Fino alla ripresa dell'attività, le donne saranno accolte negli ospedali di Trento e Rovereto. Ma la scelta la dice lunga sulla situazione contagi.

È la stessa fondazione Gimbe a confermare il peggioramento dei contagi: «Particolarmente preoccupante - scrive nel rapporto settimanale - la crescita delle ospedalizzazioni. Soprattutto nella provincia di Trento che, con il 31,1%, registra la più alta percentuale di occupazione delle terapie intensive da parte di pazienti Covid-19. In Alto Adige questa percentuale è del 17%». Tra il 5 e l'11 gennaio, cioè subito dopo le vacanze natalizie e le sciate di massa, il Trentino ha registrato un aumento dei casi dell'82%, l'Alto Adige del 145%.

Del resto un aumento dei contagi, e quindi anche dei casi gravi, era annunciato. E anche le prossime due settimane saranno costellate di numeri che non vorremmo più sentire. Frutto sia delle vacanze, sia della ripresa scolastica. Ieri, su 1,2 milioni di tamponi, sono stati registrati 184.615 positivi e i decessi sono stati 316. «L'enorme quantità di nuovi casi in continua crescita - spiega la fondazione Gimbe - sta progressivamente saturando gli ospedali».

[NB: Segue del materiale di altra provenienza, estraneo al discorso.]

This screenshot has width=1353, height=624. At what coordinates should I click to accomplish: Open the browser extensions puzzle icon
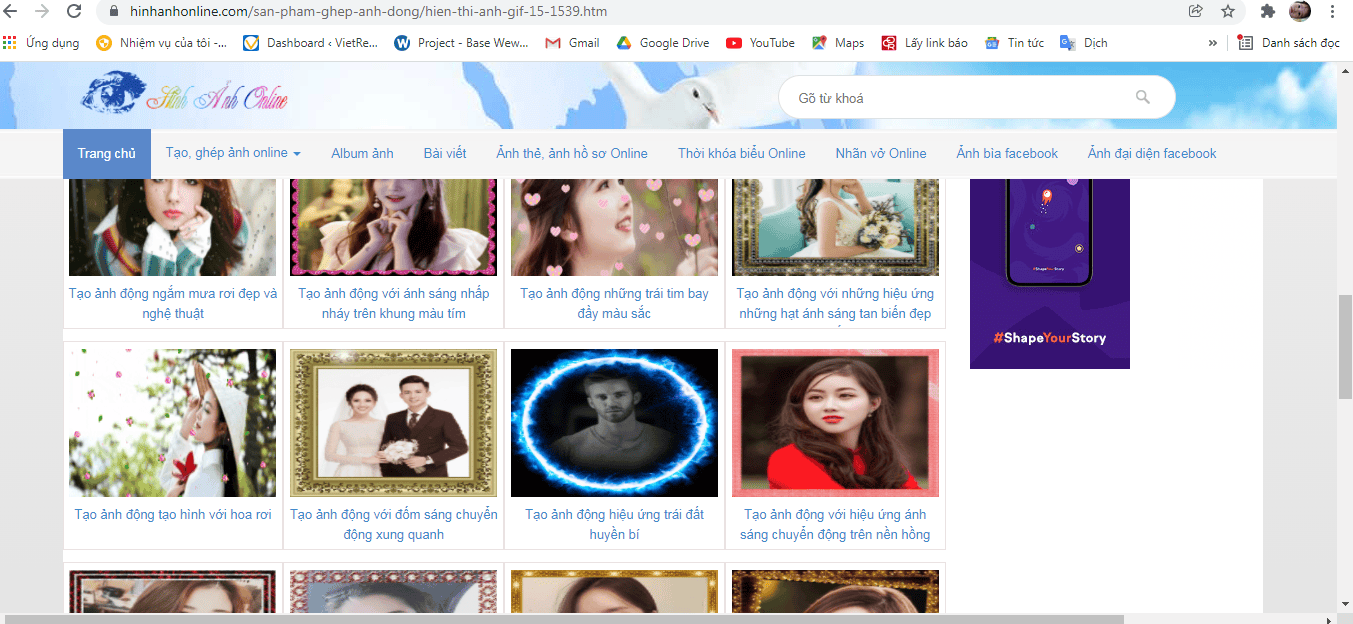tap(1267, 13)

Come mai il virus corre così veloce nonostante oltre 50 milioni di vaccinati? La popolazione suscettibile è ancora troppo numerosa: 2,2 milioni di bambini fino a quattro anni non vaccinabili, 8,6 milioni di non vaccinati e oltre 15 milioni in attesa della terza dose. «E poi - spiega Gimbe - sia, in misura minore, ci sono i fenomeni di escape immunitario della variante Omicron».

In base alle analisi del matematico Giovanni Sebastiani, dell'Istituto per le applicazioni del calcolo Picone del Cnr, sono dieci le regioni che nelle prossime due settimane potrebbero entrare nella zona arancione: Calabria, Emilia-Romagna, Friuli-Venezia Giulia, Lazio, Marche, Piemonte, Sicilia, Toscana, Valle d'Aosta e Liguria; vanno invece verso il giallo dal bianco attuale Puglia e Sardegna. Quasi al picco dell'incidenza dei positivi totali l'Umbria, mentre ci si avvicinano Campania, Lombardia e Molise.

Se a breve dovessero arrivare i farmaci antivirali, allora si potrà ragionare più seriamente sul contenimento dei ricoveri (e quindi sul cambio di colore delle regioni): i medicinali, somministrati ai pazienti con sintomi lievi, possono evitare l'aggravarsi dell'infezione e fare da scudo anche al rischio saturazione dei posti letto in ospedale.

Assieme ai vaccini e alle altre terapie, potranno declassare l'infezione e, a poco a poco, renderla trattabile in ambulatorio, senza più congestionamenti delle terapie intensive, reparti convertiti o punti nascita chiusi.